In "Live and Let Die", after Bond throws Tee Hee Johnson from the train window at the very end of the movie, and returns to Solitair, we see an image of smiling Baron Samedi sitting on the train engine:
... despite the fact that in an earlier scene, Bond killed Samedi by kicking him into a coffin full of snakes.
Wikipedia has this to say on the topic:
Later on, Bond witnesses Baron Samedi rising from a grave, and shoots him in the forehead; however, it is revealed to be nothing more than an animatronic dummy. Only minutes later, however, the real Samedi rises from the grave and engages Bond in a machete fight. Bond kills him again by pushing him into a coffin full of snakes.
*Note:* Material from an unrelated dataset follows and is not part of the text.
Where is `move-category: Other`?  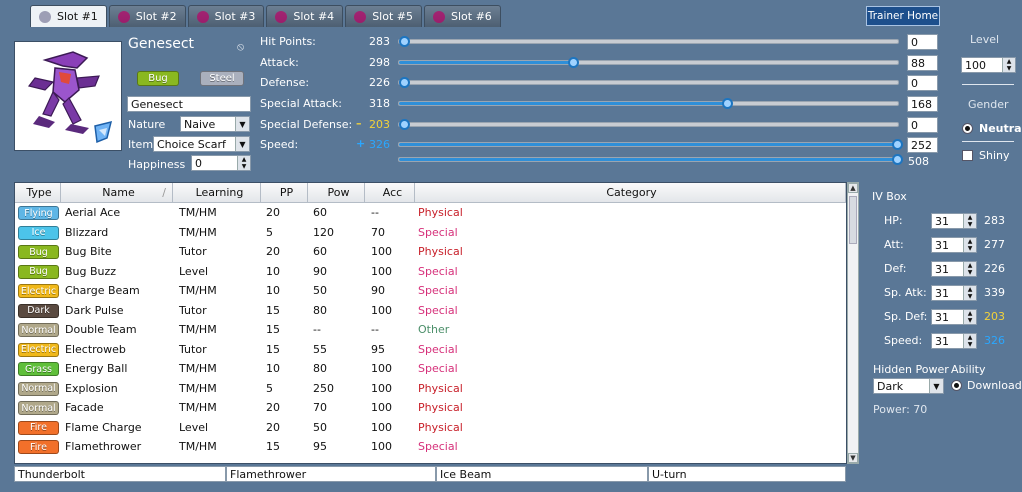 move-category: Other is located at coordinates (434, 330).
But just before the end credits roll, Samedi is seen riding on the front of Bond and Solitaire's speeding train (laughing), suggesting that he either survived falling into the coffin of snakes or that he was not mortal to begin with - that he really is "the man who cannot die". Because of this, he is probably the only James Bond 007 character to take on a supernatural basis rather than reality itself.
Question:
Was there ever any clarification on the point of this shot from someone involved with the movie (as opposed to pure guessing in Wikipedia)? Was Samedi merely not killed by snakes, or were the creators intentionally showing him to be immortal/supernatural?